O que mais me chamou a atenção nos contos da
Gisela é o elemento “surpresa” dentro da vida dos personagens: os personagens
são, geralmente, humildes e levam vidas pacatas até conhecerem o mundo extraordinário
através de algum evento sinistro. Esta sequência narrativa do tédio dentro da vida
comum do personagem até a emoção sinistra é bem representada e bem construída
pela autora num cenário que conta com um ritmo adequado e qualidade na coesão
do texto.
A autora desenvolveu mais os personagens,
mostrando uma evolução na narrativa desde a publicação do seu primeiro livro de
contos. Dentro da “Horda”, o leitor conhece melhor o contexto em que cada
personagem vive, a sua personalidade, os seus anseios e até mesmo a sua
linhagem ancestral. Esse desenvolvimento foi muito importante, pois a orfandade
de alguns personagens, as frustrações e a presença da bruxaria na
ancestralidade são algumas características centrais para o entendimento e a
emoção transmitida por cada conto.
A autora é muito mais que uma escritora de
contos góticos. E não estou falando da sua formação intelectual e tradicional
na área do Direito, mas dos ofícios “mágicos” que ela desempenha na sua
literatura: arqueologia e história. Ela mistura descobertas históricas,
elementos esquecidos da cultura do nosso povo e tradições com ficção.
A impressão que eu tive é a de que a autora
é uma “arqueóloga” literária que busca os elementos sinistros escondidos nas
profundezas da nossa cultura. Nesse sentido, os seus contos, por mais que sejam
sobrenaturais, deixam o leitor refletindo sobre a possível veracidade deles.
Sabe aquela história trágica que pode ter
acontecido com o seu vizinho ou num passado longínquo e apagado dos livros de
história? Os contos da Gisela deixam essa sensação de lenda misturada com
veracidade, que carrega a mesma naturalidade de uma criança contando casos de
terror para os amigos em volta da fogueira e a mesma qualidade profissional de
um arqueólogo sério.
O seu estilo também vai muito além do gótico,
pois tem traços do terror clássico, do suspense, do místico, do mistério e até
mesmo da aventura. Vale lembrar que a cultura gaúcha marca o seu espaço dentro
da literatura da autora muitas vezes. O estilo
da Gisela é bem peculiar, tem valor íntegro e identidade única. Sendo assim, não
é possível prender o seu modo de escrita em uma classificação simples ou num rótulo
qualquer.
Confesso
que não sou uma leitora amante do terror nem uma grande especialista neste
gênero. Não gosto de filmes de terror nem dos livros do terror clássico. Mas,
curiosamente, gostei dos contos da Gisela.

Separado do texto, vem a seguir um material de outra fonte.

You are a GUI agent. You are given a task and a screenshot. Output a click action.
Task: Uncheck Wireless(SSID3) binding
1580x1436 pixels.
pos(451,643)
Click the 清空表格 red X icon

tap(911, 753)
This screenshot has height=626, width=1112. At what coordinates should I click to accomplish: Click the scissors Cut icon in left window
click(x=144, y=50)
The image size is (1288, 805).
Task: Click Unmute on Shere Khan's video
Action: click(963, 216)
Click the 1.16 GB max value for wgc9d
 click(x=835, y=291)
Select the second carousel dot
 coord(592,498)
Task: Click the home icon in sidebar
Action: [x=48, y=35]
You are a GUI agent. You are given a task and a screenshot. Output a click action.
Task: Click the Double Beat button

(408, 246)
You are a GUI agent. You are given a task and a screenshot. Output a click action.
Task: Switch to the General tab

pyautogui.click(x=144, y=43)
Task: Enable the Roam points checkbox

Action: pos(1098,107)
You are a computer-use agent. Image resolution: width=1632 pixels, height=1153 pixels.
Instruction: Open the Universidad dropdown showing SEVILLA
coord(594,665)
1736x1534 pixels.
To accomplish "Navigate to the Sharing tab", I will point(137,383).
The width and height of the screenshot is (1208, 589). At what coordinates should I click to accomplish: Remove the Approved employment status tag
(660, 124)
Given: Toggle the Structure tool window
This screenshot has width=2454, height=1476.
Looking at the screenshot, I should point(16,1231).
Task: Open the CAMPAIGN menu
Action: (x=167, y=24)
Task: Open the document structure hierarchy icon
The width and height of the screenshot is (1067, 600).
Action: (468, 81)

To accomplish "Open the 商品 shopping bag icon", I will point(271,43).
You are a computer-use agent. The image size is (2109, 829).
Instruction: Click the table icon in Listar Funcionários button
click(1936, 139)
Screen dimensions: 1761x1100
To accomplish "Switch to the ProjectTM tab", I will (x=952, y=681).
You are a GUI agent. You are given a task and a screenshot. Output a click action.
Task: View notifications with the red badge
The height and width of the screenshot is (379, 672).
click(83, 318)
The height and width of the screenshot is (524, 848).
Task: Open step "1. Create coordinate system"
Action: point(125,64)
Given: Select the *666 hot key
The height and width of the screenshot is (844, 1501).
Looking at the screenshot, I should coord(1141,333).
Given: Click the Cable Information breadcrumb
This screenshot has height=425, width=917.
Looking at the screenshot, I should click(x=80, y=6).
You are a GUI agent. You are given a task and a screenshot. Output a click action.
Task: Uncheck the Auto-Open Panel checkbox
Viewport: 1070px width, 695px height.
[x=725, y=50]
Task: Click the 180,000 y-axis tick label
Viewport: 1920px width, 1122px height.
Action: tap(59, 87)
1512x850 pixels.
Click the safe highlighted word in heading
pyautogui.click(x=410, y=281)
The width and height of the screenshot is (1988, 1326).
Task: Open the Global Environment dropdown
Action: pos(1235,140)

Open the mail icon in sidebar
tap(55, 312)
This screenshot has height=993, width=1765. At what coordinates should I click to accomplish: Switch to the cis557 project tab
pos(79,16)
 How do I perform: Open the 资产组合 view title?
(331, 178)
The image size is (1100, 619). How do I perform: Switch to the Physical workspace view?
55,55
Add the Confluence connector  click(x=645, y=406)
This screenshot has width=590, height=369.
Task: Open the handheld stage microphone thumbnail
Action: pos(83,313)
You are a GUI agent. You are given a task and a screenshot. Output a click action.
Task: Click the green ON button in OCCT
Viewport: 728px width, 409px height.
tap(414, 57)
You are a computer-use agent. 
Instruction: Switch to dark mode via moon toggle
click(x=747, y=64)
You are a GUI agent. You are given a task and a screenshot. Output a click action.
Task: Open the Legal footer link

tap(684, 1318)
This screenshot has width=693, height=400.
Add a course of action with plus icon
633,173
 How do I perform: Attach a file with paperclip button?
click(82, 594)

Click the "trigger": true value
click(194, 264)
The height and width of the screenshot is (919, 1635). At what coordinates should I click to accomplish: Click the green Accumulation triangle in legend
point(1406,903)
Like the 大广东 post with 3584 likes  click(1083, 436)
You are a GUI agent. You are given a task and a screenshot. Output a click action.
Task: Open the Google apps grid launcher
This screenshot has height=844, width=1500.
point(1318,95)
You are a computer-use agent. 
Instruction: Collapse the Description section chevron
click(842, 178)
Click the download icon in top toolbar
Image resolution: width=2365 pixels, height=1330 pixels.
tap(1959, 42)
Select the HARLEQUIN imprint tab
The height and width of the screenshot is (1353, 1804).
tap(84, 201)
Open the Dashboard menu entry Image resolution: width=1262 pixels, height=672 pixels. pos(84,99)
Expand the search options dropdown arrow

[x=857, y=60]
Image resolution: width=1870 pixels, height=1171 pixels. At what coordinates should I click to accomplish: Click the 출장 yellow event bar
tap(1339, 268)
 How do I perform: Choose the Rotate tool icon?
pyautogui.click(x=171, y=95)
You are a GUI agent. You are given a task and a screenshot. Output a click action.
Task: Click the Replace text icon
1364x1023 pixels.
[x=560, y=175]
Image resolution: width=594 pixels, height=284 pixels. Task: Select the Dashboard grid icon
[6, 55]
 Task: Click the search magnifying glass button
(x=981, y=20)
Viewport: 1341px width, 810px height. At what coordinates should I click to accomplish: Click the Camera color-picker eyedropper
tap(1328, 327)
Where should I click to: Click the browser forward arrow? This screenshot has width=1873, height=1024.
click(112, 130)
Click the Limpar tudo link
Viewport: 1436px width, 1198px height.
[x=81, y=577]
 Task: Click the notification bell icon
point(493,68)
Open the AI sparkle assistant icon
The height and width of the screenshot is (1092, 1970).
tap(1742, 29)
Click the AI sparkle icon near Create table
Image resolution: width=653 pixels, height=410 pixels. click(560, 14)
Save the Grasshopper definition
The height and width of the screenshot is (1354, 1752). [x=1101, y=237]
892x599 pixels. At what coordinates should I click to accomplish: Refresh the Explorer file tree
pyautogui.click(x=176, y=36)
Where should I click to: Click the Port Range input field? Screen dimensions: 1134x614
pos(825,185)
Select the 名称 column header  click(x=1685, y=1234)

Então, qual o motivo da escrita desse tipo
de terror e suspense gótico ter agradado a minha perspectiva de leitora? Bem,
vários motivos explicam o fato da escrita da Gisela ter me conquistado:
*a
escrita dela é elegante;
*o
susto surge na hora certa;
*diferentemente
dos filmes de terror sangrentos e deselegantes, os contos da Gisela estão
submersos numa atmosfera gótica elegante e sedutora;
*a
estética é agradável e harmônica (a estética é algo muito valorizado na literatura
por mim);
*o
terror é um elemento contextualizado dentro dos contos;
*o
terror não é o único elemento e sempre está permeado por outros elementos bem
versáteis;
*a
parte sinistra do conto está bem elaborada e entrelaçada com revelações místicas,
mágicas e sobrenaturais.
Allhallowtide, por exemplo, é um conto dentro
da Horda que me fez gostar de terror e de levar susto de um jeito bem peculiar
e divertido. Posso dizer que aprendi a gostar de terror com a Gisela, pois ela
é muito talentosa e dona de uma escrita elegante.
Mas, para quem me conhece, é óbvio que eu
gostei mais dos contos com traços místicos, simbólicos e metafóricos. Laço de
sangue é um conto que reúne todos esses traços. Não foi por acaso que ele
conseguiu uma boa classificação num concurso literário, pois ele é um dos
melhores contos da Gisela.
Laço de sangue é um conto incrível que mistura
simbolismo e fantasia, captando a alma feminina através de uma criativa
metáfora sobre os ciclos internos que uma mulher atravessa desde a sua primeira
menstruação até a menopausa. Como sou uma entusiasta aprendiz do misticismo e
do sagrado feminino, esse conto me agradou muito.
Para quem gosta de uma linha mais mística e
delicada, os contos “Batismo de fogo” e “Fortaleza” agradam bastante. Batismo
de fogo representa a autenticidade da bruxaria ancestral enquanto “Fortaleza” demonstra
um equilíbrio perfeito entre melancolia e resiliência.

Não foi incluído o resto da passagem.